The design of an advanced heavy water reactor (AHWR) utilizing thorium is in an advanced stage. The AHWR is a boiling light water cooled, heavy water moderated pressure tube-type reactor, which derives most of its power from the thorium-uranium cycle with plutonium as the external fissile feed. The AHWR has several passive safety features, notably the negative coolant void coefficient of reactivity during both operational and transient conditions. It is of utmost importance to understand the mechanism of the coolant void reactivity (CVR), i.e., the effect of boiling on the neutron spectrum and hence the relative absorption in the different isotopes. We have performed a detailed reaction rate analysis for the isotopes in the AHWR lattice and estimated the individual components to the CVR. The AHWR fuel cluster is a heterogeneous one with both (Th,U) mixed oxide (MOX) and (Th,Pu) MOX fuel and also stainless steel as absorber in the central displacer region.The individual contributions of the different isotopes and reactions were calculated for three major energy domains - namely, fast, resonance, and thermal - as well as for an effective energy average (one-group). The general trend of the CVR with burnup is dictated by the relative absorptions. The major contributors to the CVR were hydrogen (in the coolant), 232Th, 233U, and 239Pu: 232Th and 233U exhibit a negative contribution, whereas 239Pu and H show a positive contribution to CVR. The net absorption reaction rate in 233U becomes less negative with burnup. Since it is close to the moderator, plutonium sees a more thermal spectrum and depletes faster. The positive contribution from 239Pu decreases with burnup.

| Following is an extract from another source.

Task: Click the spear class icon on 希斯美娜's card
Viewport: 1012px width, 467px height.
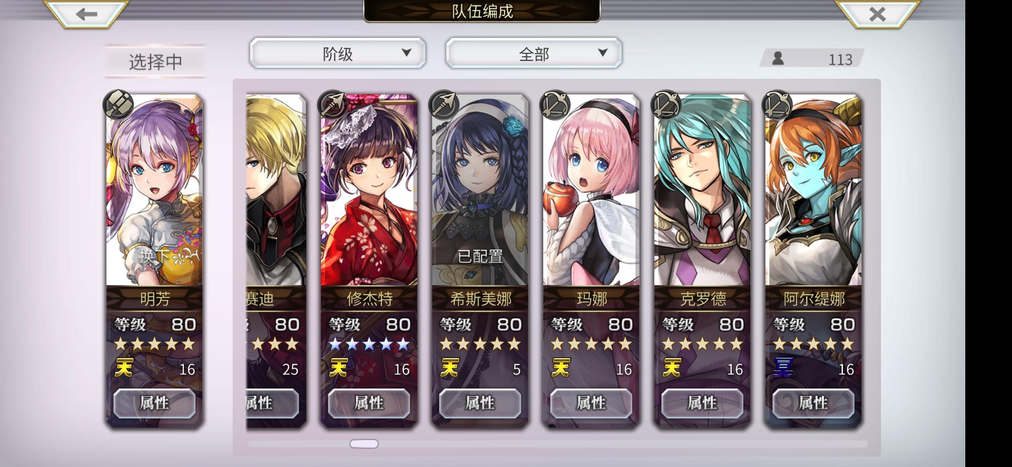Action: (x=443, y=105)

At higher burnups the relative absorption upon voiding in hydrogen increases, and this is a major contributor to the CVR becoming less negative.The results were compared for different nuclear data sets, ENDF/B-VI.8 (largely used for our design studies) and the newly available ENDF/B-VII.0. The CVR calculated with the ENDF/B-VII.0 showed significant differences at higher burnups. The ENDF/B-VII.0 data set gave lower negative value for the CVR at end of cycle. It was found that the difference in the capture cross section of the 232Th ENDF/B-VII.0 data set was largely responsible for the difference between the two data sets. All the simulations were done using the WIMSD code and the multigroup WIMS library using a 69-group structure.